*** Input data Section Begins ***

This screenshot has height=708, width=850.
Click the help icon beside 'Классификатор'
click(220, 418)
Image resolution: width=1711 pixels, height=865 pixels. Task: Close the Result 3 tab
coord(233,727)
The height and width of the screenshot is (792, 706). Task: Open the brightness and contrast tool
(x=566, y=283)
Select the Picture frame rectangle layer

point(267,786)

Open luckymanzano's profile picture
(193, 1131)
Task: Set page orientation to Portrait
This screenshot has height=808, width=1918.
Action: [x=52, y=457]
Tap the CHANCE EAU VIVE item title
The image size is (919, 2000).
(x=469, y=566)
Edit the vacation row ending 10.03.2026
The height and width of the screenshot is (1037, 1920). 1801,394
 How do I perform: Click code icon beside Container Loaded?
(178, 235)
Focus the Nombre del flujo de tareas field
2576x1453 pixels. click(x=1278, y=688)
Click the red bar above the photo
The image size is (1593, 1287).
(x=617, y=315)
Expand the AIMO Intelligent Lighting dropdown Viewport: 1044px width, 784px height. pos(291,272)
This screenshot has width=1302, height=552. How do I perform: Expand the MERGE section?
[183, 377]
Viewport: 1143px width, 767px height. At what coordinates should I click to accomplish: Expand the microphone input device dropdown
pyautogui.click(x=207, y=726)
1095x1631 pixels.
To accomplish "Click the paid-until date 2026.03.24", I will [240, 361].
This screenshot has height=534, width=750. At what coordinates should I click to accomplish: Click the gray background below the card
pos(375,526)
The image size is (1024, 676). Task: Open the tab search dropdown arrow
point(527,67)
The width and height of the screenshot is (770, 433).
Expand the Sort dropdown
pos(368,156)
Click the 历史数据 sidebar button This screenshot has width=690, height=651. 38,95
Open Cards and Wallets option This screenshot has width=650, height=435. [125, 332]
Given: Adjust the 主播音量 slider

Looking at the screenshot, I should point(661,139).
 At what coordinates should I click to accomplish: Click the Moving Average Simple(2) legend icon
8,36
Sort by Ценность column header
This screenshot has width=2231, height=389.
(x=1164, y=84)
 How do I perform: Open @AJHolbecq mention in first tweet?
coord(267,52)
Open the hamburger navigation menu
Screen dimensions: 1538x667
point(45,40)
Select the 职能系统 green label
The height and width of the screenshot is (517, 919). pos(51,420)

*** Input data Section Ends ***

**Requirement**
Take each line of the listing above and set it down again exactly.

**Exercise response**
This screenshot has height=708, width=850.
Click the help icon beside 'Классификатор'
click(220, 418)
Image resolution: width=1711 pixels, height=865 pixels. Task: Close the Result 3 tab
coord(233,727)
The height and width of the screenshot is (792, 706). Task: Open the brightness and contrast tool
(x=566, y=283)
Select the Picture frame rectangle layer

point(267,786)

Open luckymanzano's profile picture
(193, 1131)
Task: Set page orientation to Portrait
This screenshot has height=808, width=1918.
Action: [x=52, y=457]
Tap the CHANCE EAU VIVE item title
The image size is (919, 2000).
(x=469, y=566)
Edit the vacation row ending 10.03.2026
The height and width of the screenshot is (1037, 1920). 1801,394
 How do I perform: Click code icon beside Container Loaded?
(178, 235)
Focus the Nombre del flujo de tareas field
2576x1453 pixels. click(x=1278, y=688)
Click the red bar above the photo
The image size is (1593, 1287).
(x=617, y=315)
Expand the AIMO Intelligent Lighting dropdown Viewport: 1044px width, 784px height. pos(291,272)
This screenshot has width=1302, height=552. How do I perform: Expand the MERGE section?
[183, 377]
Viewport: 1143px width, 767px height. At what coordinates should I click to accomplish: Expand the microphone input device dropdown
pyautogui.click(x=207, y=726)
1095x1631 pixels.
To accomplish "Click the paid-until date 2026.03.24", I will [240, 361].
This screenshot has height=534, width=750. At what coordinates should I click to accomplish: Click the gray background below the card
pos(375,526)
The image size is (1024, 676). Task: Open the tab search dropdown arrow
point(527,67)
The width and height of the screenshot is (770, 433).
Expand the Sort dropdown
pos(368,156)
Click the 历史数据 sidebar button This screenshot has width=690, height=651. 38,95
Open Cards and Wallets option This screenshot has width=650, height=435. [125, 332]
Given: Adjust the 主播音量 slider

Looking at the screenshot, I should point(661,139).
 At what coordinates should I click to accomplish: Click the Moving Average Simple(2) legend icon
8,36
Sort by Ценность column header
This screenshot has width=2231, height=389.
(x=1164, y=84)
 How do I perform: Open @AJHolbecq mention in first tweet?
coord(267,52)
Open the hamburger navigation menu
Screen dimensions: 1538x667
point(45,40)
Select the 职能系统 green label
The height and width of the screenshot is (517, 919). pos(51,420)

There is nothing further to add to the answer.